A maioria da esquerda da minha geração, aqueles que chegamos à vida adulta nos anos setenta, foi educada pelo critério francês, isto é, estrita separação. Observo, com satisfação, pelas reações de ontem, que a geração mais jovem pensa diferente.
Qual deve ser a posição da esquerda socialista do século XXI sobre estas duas tradições herdadas da cultura burguesa?
Não acredito que figuras públicas possam viver vidas privadas ocultas, ou camufladas.
E artistas são figuras tão públicas como as lideranças políticas.

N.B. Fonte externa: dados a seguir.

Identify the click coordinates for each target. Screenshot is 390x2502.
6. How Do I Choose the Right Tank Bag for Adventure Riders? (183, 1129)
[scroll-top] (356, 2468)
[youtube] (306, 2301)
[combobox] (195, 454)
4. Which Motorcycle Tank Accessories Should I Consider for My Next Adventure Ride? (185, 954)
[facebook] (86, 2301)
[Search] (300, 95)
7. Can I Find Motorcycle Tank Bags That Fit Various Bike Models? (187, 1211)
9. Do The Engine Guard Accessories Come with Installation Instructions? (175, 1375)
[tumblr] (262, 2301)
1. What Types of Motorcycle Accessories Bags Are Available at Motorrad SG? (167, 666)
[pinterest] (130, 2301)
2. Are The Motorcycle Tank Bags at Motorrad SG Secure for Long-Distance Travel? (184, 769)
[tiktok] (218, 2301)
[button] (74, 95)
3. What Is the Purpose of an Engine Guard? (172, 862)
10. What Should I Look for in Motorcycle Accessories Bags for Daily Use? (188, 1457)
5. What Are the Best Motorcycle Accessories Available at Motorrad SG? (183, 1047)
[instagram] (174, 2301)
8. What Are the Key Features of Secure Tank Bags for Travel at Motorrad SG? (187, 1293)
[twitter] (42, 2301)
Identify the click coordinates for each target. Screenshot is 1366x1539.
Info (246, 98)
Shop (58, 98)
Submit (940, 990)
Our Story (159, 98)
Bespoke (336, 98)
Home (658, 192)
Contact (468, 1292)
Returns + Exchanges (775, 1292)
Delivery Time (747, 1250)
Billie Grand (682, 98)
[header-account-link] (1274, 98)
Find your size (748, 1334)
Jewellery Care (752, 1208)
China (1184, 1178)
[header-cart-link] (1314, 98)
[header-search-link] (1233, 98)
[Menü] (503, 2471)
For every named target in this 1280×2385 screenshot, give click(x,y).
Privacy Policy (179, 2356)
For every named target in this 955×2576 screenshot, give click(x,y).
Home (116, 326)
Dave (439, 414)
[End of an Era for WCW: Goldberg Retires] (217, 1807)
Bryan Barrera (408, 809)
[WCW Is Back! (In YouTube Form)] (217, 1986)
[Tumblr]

Não se pode ter um compromisso com a luta contra a exploração e as opressões em público, e na vida privada ser machista, racista, homofóbico.
É uma questão de princípios.
Para a esquerda, os princípios são poucos, porém, devem ser invioláveis.
Quando alguém aumenta o seu grau de exposição pública, e passa a ter direitos ampliados, que resultam da posição que ocupam aqueles que emitem opiniões políticas, vêm, também, deveres maiores.
A politização dos temas do modo de vida, inclusive da dimensão subjetiva dos afetos, precisa ser uma causa da esquerda socialista e tem sido um progresso civilizatório.
O anonimato protege a possível duplicidade de critérios, portanto, a demagogia.
Foi curioso que o artigo de Gregório tenha tido repercussão no dia em que Cunha teve seu mandato cassado. Porque a explicação legal que levou à cassação de Cunha foi o fato de ter mentido o ano passado sobre a titularidade das contas que mantinha em um banco suíço com sua esposa e sua filha. Ele contava que estas contas estariam blindadas pelo sigilo bancário, e se deu mal. Elas revelaram uma duplicidade infame. O ultraje, o desplante, a afronta, o escárnio do ex-presidente da Câmara de Deputados que abriu o processo de impeachment, e cumpriu o papel aglutinador da maioria reacionária com um discurso moralizador, mas não conseguia explicar a origem de seu enriquecimento vertiginoso foi tão grande que a mesma maioria que o ergueu, ontem o derrubou.
Eu gostei do artigo do Gregório Duvivier, e penso que é um depoimento político.
Porque vivemos em uma época cínica e decadente.
A ideologia dominante é “o todos contra todos e salve-se quem puder”.
A luta pela felicidade foi reduzida à luta pelo dinheiro, a qualquer preço, porque ter princípios é considerado um privilégio de endinheirados ou excentricidade de otários.
E como a imensa maioria vive frustrada porque ganha pouco ou está desempregada, todas as relações sociais estão contaminadas pelo oportunismo e descartabilidade, inclusive, as relações amorosas.
E não me impressiona que o artigo tenha sido escrito na véspera do lançamento de um filme. A sinergia, a potencialização do filme pela oportunidade do artigo “confessional” me parece que deve ser uma escolha dos autores.
Faz parte, desde que os envolvidos estejam de acordo.
Gregório escreveu um texto delicado, educativo e até inspirador sobre o que pode ser uma relação amorosa respeitosa e saudável entre pessoas livres.
Isso é o que se deve esperar de alguém de esquerda.